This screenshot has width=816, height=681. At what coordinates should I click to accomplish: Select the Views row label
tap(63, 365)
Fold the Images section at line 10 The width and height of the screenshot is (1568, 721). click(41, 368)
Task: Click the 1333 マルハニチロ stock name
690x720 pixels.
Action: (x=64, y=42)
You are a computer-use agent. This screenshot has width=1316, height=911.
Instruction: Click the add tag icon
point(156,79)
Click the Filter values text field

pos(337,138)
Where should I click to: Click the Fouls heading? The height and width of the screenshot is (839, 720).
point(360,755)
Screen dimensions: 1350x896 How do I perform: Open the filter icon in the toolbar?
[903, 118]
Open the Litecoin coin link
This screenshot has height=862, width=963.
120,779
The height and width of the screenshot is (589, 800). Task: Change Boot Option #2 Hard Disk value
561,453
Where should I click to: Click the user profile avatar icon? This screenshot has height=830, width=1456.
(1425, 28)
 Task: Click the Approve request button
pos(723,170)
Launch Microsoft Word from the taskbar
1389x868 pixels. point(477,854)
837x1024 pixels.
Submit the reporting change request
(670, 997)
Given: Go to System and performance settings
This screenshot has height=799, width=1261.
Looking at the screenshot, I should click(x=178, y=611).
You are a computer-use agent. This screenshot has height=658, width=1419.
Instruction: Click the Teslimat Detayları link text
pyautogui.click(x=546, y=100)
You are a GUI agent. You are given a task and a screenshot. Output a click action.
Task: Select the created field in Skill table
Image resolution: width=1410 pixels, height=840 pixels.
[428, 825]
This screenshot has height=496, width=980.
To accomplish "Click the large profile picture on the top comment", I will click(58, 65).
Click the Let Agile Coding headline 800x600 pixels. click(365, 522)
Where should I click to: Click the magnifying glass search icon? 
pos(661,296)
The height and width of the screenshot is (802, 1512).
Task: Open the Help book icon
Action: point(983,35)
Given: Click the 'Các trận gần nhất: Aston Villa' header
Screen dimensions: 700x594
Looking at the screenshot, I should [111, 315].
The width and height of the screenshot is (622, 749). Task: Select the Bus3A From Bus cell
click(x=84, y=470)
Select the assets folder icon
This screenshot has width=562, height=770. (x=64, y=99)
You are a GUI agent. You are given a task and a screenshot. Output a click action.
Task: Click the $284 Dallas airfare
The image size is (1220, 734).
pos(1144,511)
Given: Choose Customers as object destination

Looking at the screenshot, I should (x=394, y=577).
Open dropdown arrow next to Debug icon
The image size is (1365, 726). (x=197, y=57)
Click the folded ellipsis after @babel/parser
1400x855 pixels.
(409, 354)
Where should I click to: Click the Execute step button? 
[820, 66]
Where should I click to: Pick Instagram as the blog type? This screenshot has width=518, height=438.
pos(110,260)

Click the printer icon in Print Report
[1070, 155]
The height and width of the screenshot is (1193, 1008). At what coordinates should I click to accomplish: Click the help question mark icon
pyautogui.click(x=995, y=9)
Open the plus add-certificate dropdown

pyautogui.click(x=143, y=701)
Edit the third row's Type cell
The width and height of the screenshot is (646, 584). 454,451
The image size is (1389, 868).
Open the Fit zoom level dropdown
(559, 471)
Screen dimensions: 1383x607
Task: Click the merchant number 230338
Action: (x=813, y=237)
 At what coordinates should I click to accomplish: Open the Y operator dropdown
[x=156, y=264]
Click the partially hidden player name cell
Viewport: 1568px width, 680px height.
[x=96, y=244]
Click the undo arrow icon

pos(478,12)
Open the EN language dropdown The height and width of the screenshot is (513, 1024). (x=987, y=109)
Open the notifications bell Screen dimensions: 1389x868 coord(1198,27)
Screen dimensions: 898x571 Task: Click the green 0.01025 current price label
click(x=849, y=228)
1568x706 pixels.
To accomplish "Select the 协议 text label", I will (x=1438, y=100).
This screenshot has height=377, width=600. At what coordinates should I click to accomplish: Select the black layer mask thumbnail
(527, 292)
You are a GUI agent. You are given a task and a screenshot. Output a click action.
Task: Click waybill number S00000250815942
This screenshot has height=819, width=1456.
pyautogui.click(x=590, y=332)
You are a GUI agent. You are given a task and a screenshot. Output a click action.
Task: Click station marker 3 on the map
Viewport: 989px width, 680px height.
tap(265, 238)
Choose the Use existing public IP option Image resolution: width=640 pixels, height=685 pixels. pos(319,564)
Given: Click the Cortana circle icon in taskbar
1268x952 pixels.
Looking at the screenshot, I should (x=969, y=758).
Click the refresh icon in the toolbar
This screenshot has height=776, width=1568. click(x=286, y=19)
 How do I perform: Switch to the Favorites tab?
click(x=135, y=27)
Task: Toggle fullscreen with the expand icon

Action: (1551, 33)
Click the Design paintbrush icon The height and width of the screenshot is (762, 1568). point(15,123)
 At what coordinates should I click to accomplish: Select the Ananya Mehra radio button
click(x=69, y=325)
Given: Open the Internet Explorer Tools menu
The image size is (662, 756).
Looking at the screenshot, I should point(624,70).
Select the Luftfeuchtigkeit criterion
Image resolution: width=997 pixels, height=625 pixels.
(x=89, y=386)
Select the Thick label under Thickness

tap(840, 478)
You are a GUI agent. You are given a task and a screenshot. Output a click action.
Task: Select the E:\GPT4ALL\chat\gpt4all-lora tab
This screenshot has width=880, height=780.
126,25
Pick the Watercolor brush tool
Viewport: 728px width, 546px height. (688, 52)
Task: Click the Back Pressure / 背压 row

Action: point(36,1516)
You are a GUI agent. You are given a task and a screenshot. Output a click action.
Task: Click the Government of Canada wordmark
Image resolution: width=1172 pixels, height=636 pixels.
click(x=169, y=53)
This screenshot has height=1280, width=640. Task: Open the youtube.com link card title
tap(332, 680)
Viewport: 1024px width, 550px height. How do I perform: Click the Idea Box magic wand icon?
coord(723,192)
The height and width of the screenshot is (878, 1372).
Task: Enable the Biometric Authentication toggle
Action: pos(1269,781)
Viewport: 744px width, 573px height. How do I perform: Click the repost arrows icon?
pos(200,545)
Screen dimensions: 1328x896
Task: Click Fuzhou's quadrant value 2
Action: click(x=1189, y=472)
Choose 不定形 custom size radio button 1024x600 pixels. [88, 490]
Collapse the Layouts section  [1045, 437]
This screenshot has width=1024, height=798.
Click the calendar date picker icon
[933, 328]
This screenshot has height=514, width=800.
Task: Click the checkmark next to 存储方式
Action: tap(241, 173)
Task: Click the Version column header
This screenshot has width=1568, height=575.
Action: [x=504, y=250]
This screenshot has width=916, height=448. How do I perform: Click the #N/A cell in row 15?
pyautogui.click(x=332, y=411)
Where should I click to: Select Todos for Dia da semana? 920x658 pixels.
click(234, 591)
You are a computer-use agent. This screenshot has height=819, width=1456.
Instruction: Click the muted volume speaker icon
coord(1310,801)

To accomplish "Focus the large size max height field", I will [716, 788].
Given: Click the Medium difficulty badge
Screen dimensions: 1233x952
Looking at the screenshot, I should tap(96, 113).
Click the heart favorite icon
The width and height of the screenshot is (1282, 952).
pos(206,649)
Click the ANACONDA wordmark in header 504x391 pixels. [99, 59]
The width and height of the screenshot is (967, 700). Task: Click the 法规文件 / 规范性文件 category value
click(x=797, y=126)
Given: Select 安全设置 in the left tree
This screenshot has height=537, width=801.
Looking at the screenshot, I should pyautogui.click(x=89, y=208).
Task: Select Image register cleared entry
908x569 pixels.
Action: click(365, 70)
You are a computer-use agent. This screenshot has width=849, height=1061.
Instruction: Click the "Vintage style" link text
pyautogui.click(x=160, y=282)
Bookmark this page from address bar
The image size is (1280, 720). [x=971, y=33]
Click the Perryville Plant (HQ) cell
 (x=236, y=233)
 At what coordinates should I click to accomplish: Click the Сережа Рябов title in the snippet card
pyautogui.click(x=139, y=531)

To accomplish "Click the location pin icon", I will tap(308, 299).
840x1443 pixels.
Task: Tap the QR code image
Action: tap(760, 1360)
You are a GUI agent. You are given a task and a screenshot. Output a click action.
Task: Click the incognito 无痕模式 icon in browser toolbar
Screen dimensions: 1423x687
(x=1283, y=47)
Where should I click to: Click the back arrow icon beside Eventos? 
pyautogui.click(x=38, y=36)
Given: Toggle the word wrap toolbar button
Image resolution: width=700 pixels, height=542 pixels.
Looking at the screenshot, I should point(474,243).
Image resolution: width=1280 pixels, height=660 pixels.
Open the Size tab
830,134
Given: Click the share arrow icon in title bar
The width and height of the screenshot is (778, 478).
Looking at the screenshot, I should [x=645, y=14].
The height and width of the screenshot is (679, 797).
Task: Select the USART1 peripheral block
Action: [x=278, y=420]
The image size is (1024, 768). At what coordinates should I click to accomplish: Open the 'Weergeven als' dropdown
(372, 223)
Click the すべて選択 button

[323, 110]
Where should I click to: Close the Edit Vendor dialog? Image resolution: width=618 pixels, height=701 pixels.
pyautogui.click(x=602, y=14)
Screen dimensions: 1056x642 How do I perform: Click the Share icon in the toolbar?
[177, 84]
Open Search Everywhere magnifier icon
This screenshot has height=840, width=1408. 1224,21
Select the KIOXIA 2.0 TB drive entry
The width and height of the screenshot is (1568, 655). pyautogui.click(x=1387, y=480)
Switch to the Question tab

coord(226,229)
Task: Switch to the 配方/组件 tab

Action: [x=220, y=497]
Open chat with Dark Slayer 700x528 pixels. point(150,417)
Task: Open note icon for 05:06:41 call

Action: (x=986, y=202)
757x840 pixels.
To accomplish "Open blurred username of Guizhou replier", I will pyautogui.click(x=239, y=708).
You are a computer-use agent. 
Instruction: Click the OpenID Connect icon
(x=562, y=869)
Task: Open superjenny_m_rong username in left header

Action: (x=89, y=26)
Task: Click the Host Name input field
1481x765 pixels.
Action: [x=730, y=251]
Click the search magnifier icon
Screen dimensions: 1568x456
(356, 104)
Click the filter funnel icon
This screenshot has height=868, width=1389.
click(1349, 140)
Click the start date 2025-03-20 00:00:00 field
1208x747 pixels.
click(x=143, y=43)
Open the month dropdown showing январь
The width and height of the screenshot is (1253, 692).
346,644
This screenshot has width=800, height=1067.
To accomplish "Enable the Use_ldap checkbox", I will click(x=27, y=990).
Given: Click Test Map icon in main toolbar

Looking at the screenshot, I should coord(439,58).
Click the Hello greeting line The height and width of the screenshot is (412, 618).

——————————

TASK GOAL.
Update the records from the start through the line that contains "Click the Let", inclusive, swapping every "icon" for "symbol" and leaving everything else as it is. Return only those lines.

SOLUTION TO THIS EXERCISE.
This screenshot has width=816, height=681. At what coordinates should I click to accomplish: Select the Views row label
tap(63, 365)
Fold the Images section at line 10 The width and height of the screenshot is (1568, 721). click(41, 368)
Task: Click the 1333 マルハニチロ stock name
690x720 pixels.
Action: (x=64, y=42)
You are a computer-use agent. This screenshot has width=1316, height=911.
Instruction: Click the add tag symbol
point(156,79)
Click the Filter values text field

pos(337,138)
Where should I click to: Click the Fouls heading? The height and width of the screenshot is (839, 720).
point(360,755)
Screen dimensions: 1350x896 How do I perform: Open the filter symbol in the toolbar?
[903, 118]
Open the Litecoin coin link
This screenshot has height=862, width=963.
120,779
The height and width of the screenshot is (589, 800). Task: Change Boot Option #2 Hard Disk value
561,453
Where should I click to: Click the user profile avatar symbol? This screenshot has height=830, width=1456.
(1425, 28)
 Task: Click the Approve request button
pos(723,170)
Launch Microsoft Word from the taskbar
1389x868 pixels. point(477,854)
837x1024 pixels.
Submit the reporting change request
(670, 997)
Given: Go to System and performance settings
This screenshot has height=799, width=1261.
Looking at the screenshot, I should click(x=178, y=611).
You are a computer-use agent. This screenshot has height=658, width=1419.
Instruction: Click the Teslimat Detayları link text
pyautogui.click(x=546, y=100)
You are a GUI agent. You are given a task and a screenshot. Output a click action.
Task: Select the created field in Skill table
Image resolution: width=1410 pixels, height=840 pixels.
[428, 825]
This screenshot has height=496, width=980.
To accomplish "Click the large profile picture on the top comment", I will click(58, 65).
Click the Let Agile Coding headline 800x600 pixels. click(365, 522)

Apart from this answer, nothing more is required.